Given a probability simplex ($$x_i \geq 0$$, $$i=1,\ldots,n$$) $$\begin{equation} \sum_{i=1}^n x_i=1, \end{equation}$$ I want to attempt integrations of various ("operator-monotone"-based https://pdfs.semanticscholar.org/d393/21f142432eddd2af0d3bd07235a63aca2019.pdf) functions over that subsection for which $$\begin{equation} x_i \geq x_{i-1}. \end{equation}$$

Further, I'm particularly interested in such integrations ($$n=4$$) with the additional ("absolute separability") constraint (eq. (3) in https://arxiv.org/pdf/quant-ph/0502170.pdf) $$\begin{equation} x_1 \leq x_3+2 \sqrt{x_2 x_4}. \end{equation}$$

What are my options for setting up the integrations (coordinate transformations might be of interest)?

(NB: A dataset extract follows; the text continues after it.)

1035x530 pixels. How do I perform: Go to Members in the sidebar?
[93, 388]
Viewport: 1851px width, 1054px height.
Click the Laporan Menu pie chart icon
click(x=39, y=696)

The particular integrations I have in mind are seemingly very challenging, and I may (probably) have to resort to numerical methods.

Using the GenericCylindricalDecomposition command of Mathematica, we can express the integral of 1 over the 3-dimensional probability simplex as the sum of three integrations (for ease of presentation, I replace the subscripted variables $$x_i$$ by $$xi$$, $$i=1,2,3$$)

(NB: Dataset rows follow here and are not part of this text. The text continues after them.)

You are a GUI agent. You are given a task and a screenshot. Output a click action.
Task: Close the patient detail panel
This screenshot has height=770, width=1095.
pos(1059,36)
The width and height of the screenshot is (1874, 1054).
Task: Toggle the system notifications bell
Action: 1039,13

Integrate[1, {x3, 0, 1/4}, {x2, x3, 1/2 (1 - 2 x3)}, {x1, 1 - x2 - 2 x3, 1 - x2 - x3}] + Integrate[1, {x3, 0, 1/4}, {x2, 1/2 (1 - 2 x3), (1 - x3)/2}, {x1, x2, 1 - x2 - x3}] + Integrate[1, {x3, 1/4, 1/3}, {x2, x3, 1/2 (1 - x3)}, {x1, x2, 1 - x2 - x3}]

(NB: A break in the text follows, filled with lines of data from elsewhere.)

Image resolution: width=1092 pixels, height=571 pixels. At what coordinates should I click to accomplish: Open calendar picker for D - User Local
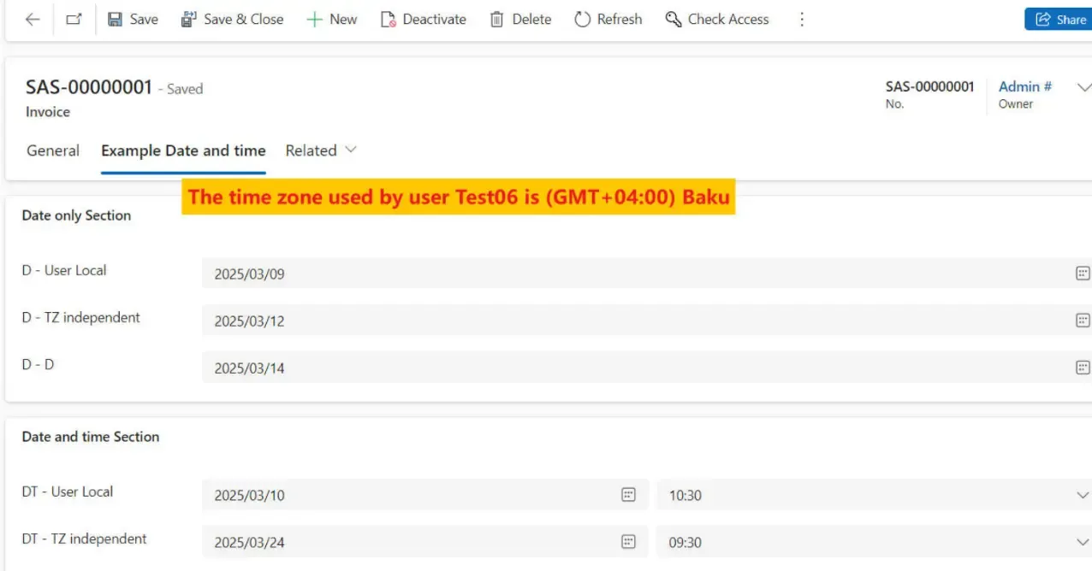click(1083, 274)
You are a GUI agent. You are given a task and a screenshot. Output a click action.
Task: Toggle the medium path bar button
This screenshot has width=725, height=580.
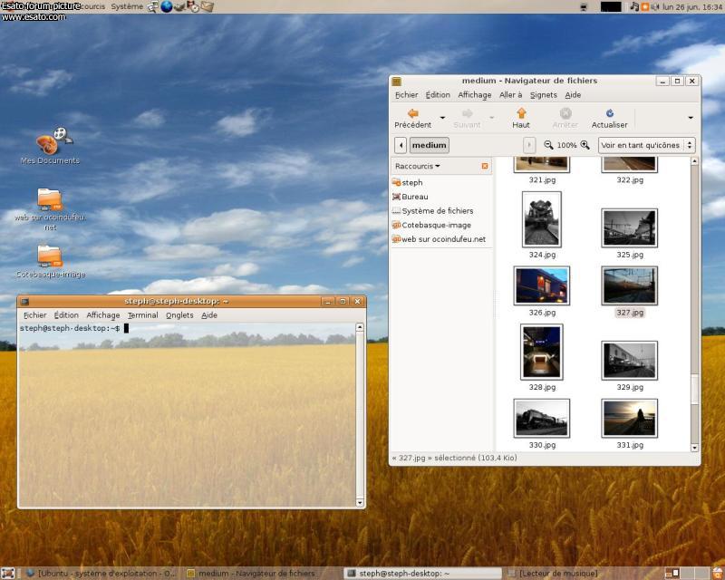(429, 145)
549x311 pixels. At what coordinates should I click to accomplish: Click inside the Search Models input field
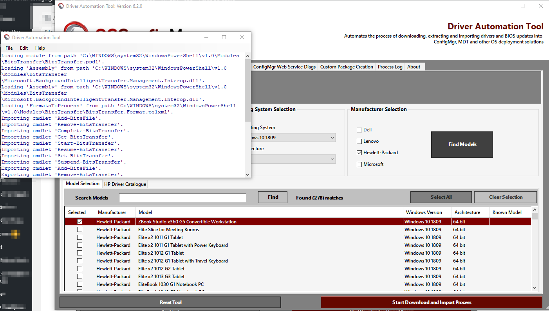(x=182, y=198)
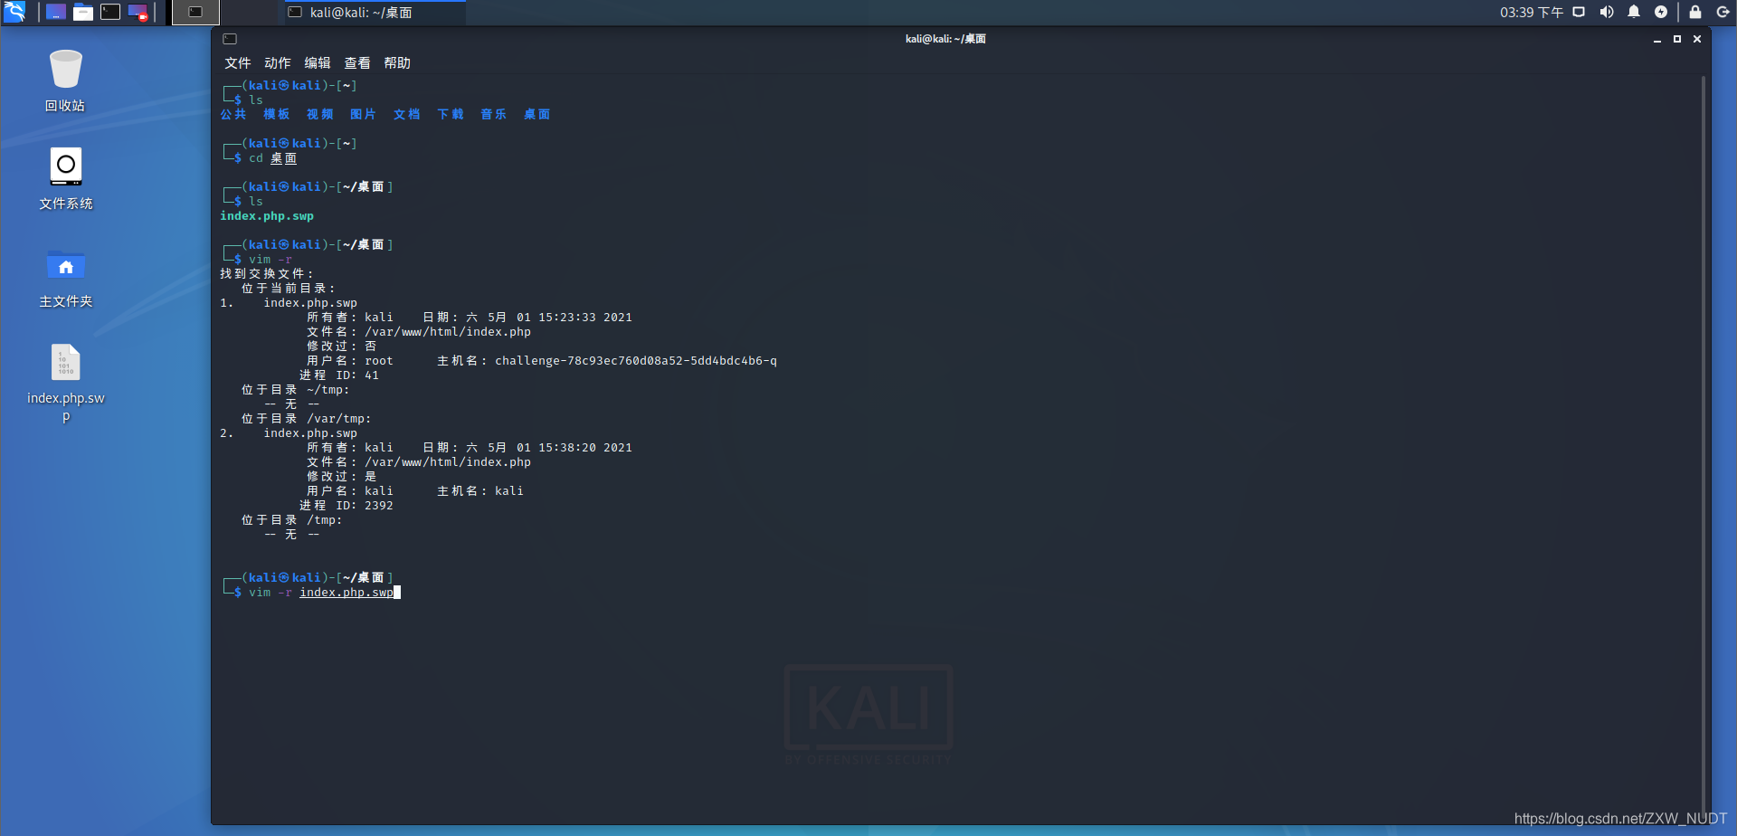Image resolution: width=1737 pixels, height=836 pixels.
Task: Click the workspace switcher thumbnail in taskbar
Action: 195,12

The results of the three integrations are $$\left\{\frac{1}{192},\frac{1}{768},\frac{1}{2304}\right\}$$, respectively, summing to $$\frac{1}{144}$$, which is one-twenty-fourth ($$\frac{1}{4!}$$)of the integration ($$\frac{1}{6}$$) over the unordered simplex.
It remains now for my investigations to incorporate the absolute separability constraint, $$\begin{equation} x_1 \leq x_3+2 \sqrt{x_2 x_4}, \end{equation}$$ into the integrations.